Clinical use of HIV integrase inhibitors: a systematic review and meta-analysis

Abstract

Background: Optimal regimen choice of antiretroviral therapy is essential to achieve long-term clinical success. Integrase inhibitors have swiftly been adopted as part of current antiretroviral regimens. The purpose of this study was to review the evidence for integrase inhibitor use in clinical settings.

Methods: MEDLINE and Web-of-Science were screened from April 2006 until November 2012, as were hand-searched scientific meeting proceedings. Multiple reviewers independently screened 1323 citations in duplicate to identify randomized controlled trials, nonrandomized controlled trials and cohort studies on integrase inhibitor use in clinical practice. Independent, duplicate data extraction and quality assessment were conducted.

Results: 48 unique studies were included on the use of integrase inhibitors in antiretroviral therapy-naive patients and treatment-experienced patients with either virological failure or switching to integrase inhibitors while virologically suppressed. On the selected studies with comparable outcome measures and indication (n = 16), a meta-analysis was performed based on modified intention-to-treat (mITT), on-treatment (OT) and as-treated (AT) virological outcome data. In therapy-naive patients, favorable odds ratios (OR) for integrase inhibitor-based regimens were observed, (mITT OR 0.71, 95% CI 0.59-0.86). However, integrase inhibitors combined with protease inhibitors only did not result in a significant better virological outcome. Evidence further supported integrase inhibitor use following virological failure (mITT OR 0.27; 95% CI 0.11-0.66), but switching to integrase inhibitors from a high genetic barrier drug during successful treatment was not supported (mITT OR 1.43; 95% CI 0.89-2.31). Integrase inhibitor-based regimens result in similar immunological responses compared to other regimens. A low genetic barrier to drug-resistance development was observed for raltegravir and elvitegravir, but not for dolutegravir.

Conclusion: In first-line therapy, integrase inhibitors are superior to other regimens. Integrase inhibitor use after virological failure is supported as well by the meta-analysis. Careful use is however warranted when replacing a high genetic barrier drug in treatment-experienced patients switching successful treatment.

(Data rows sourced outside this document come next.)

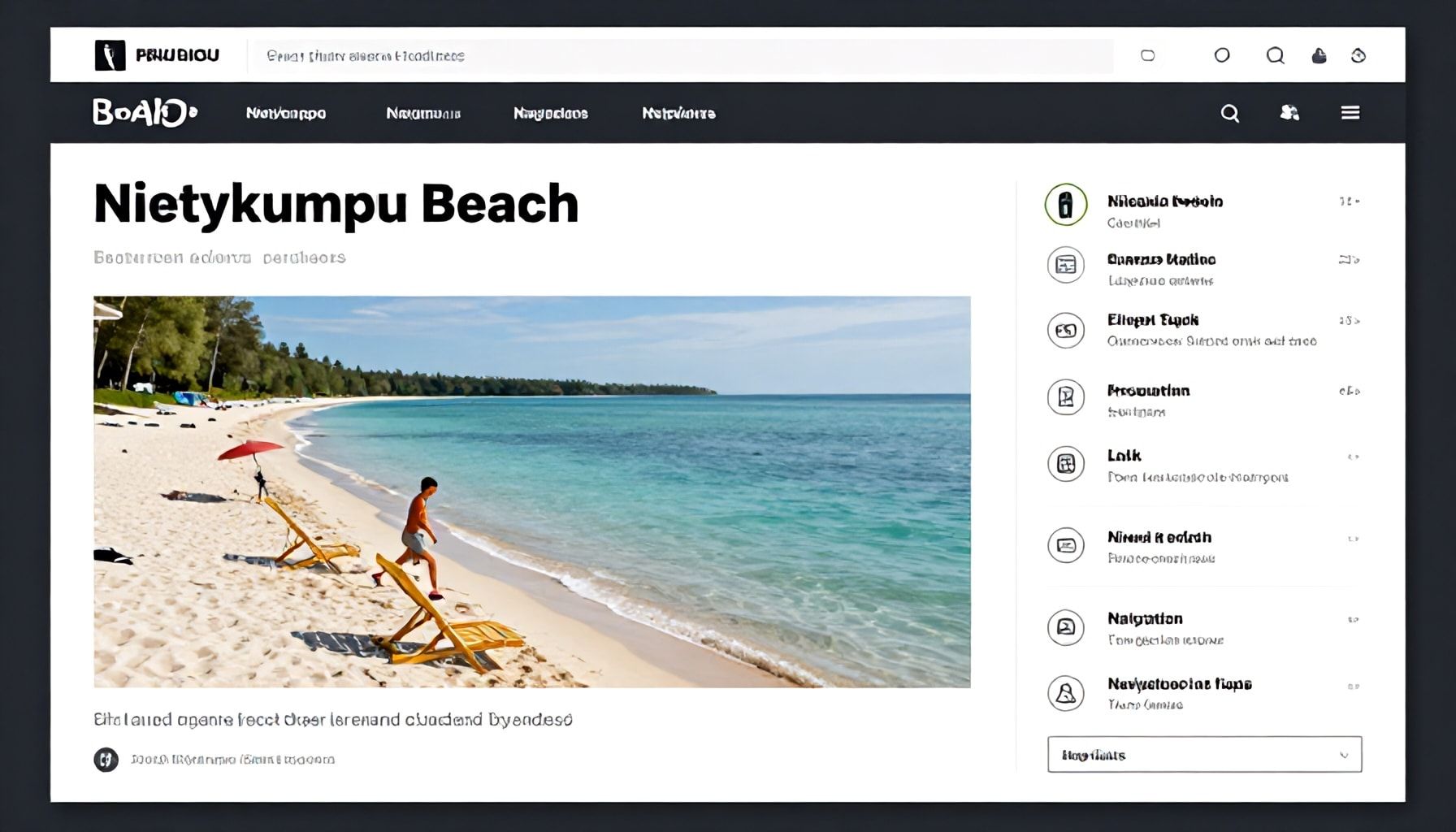
Task: Expand the chevron on the Eilepat Tupok row
Action: (1350, 321)
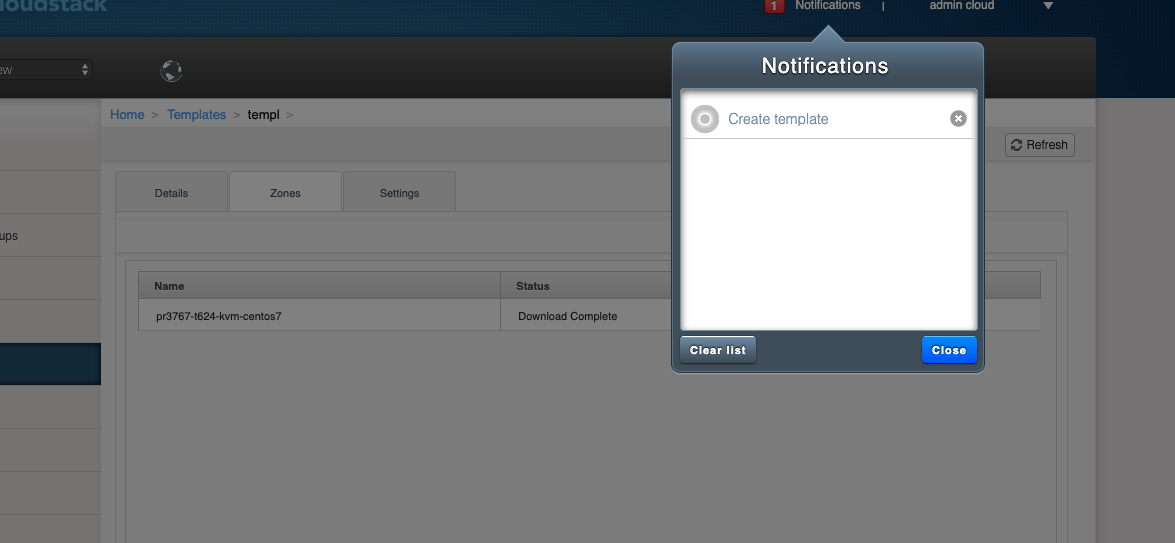Open the admin cloud account menu
This screenshot has width=1175, height=543.
click(x=961, y=5)
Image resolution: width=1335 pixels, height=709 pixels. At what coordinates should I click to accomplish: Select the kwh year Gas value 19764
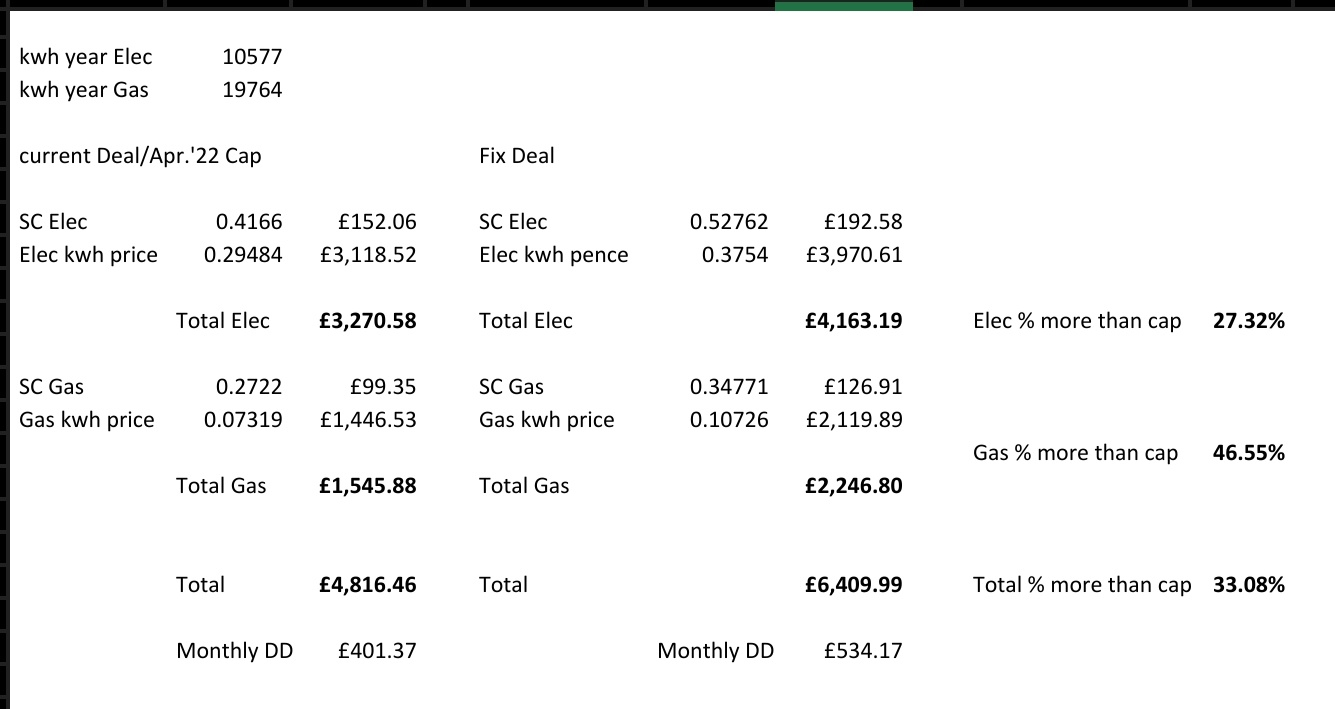(x=252, y=90)
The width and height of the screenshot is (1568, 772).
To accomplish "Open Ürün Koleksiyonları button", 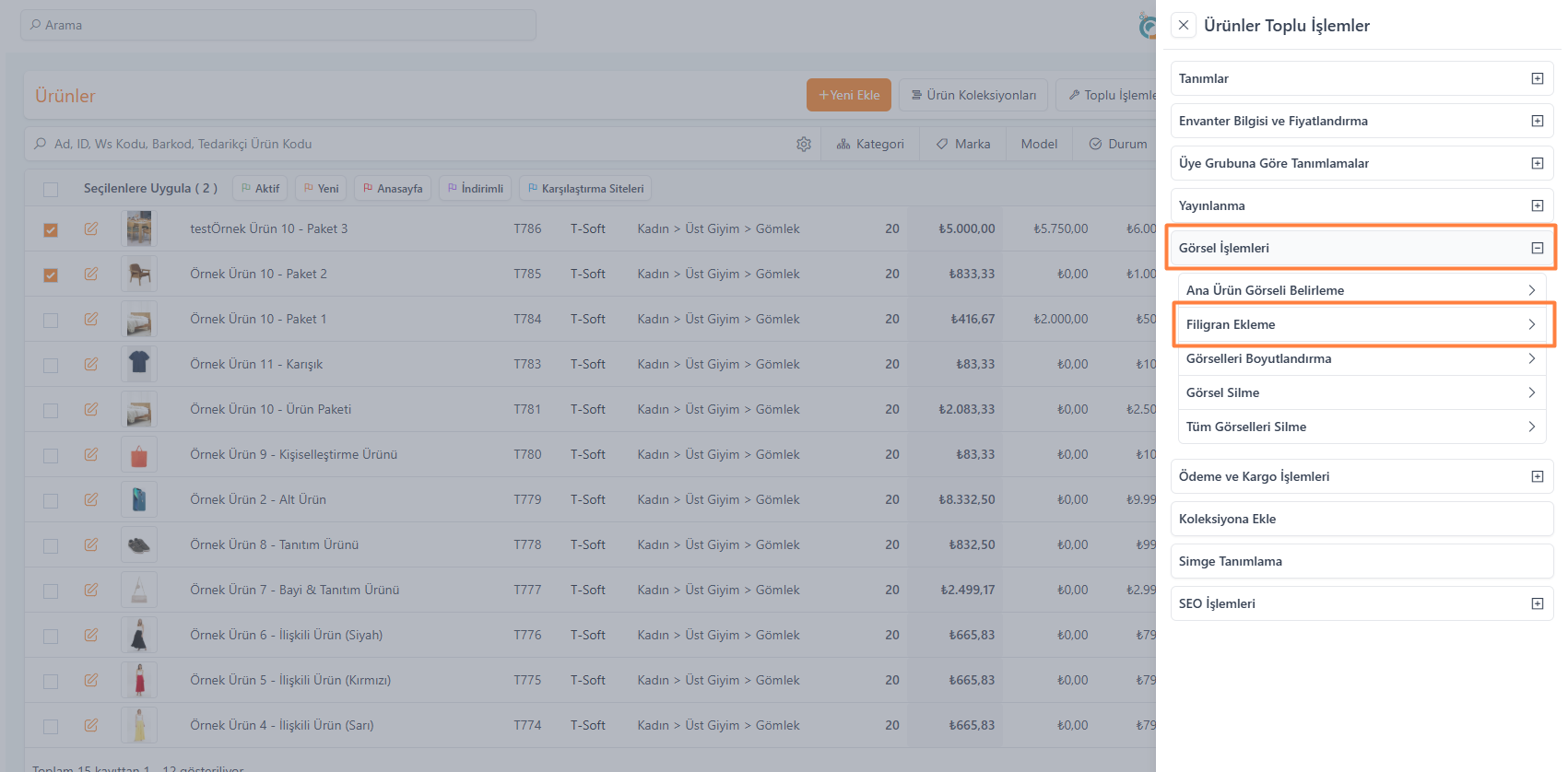I will tap(973, 96).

Figure 1. Prisma 2009 Flow diagram literature search and study selection.

PRISMA diagram showing the different steps of systematic review, starting from literature search to study selection and exclusion. At each step, the reasons for exclusion are indicated.

Figure 2. Quality assessment of the selected studies in systematic review.

Summary of the proportion of studies that fulfilled each quality assessment criterion. When no clear answer could be obtained for a specific criterion, it was classified as “unclear”. ART = Antiretroviral Treatment.

Figure 3. Forest Plot of mITT meta-analyses.

Panel A: Forest plot showing the meta-analysis of mITT data extracted from studies with therapy-naïve patients. Besides an overall analysis, three sub-analyses for three different comparisons are depicted. The black line indicates OR = 1, signifying no benefit of the INI arm compared to the non-INI arm. The dotted line shows the odds ratio of all included studies. The individual odds ratios as well as the proportionate weight in the overall analysis are shown in the right column. Panel B: Forest plot showing the meta-analysis of mITT data extracted from studies with ART-experienced patients in case of virological failure. Panel C: Forest plot showing the meta-analysis of mITT data extracted from studies with ART-experienced patients switching with suppressed viral load. mITT = modified intention-to-treat; ART = antiretroviral treatment; INI = integrase inhibitor; (N)NRTI = (non-)nucleoside reverse transcriptase inhibitor; PI = protease inhibitor; T20 = enfuvirtide: OR = odds ratio.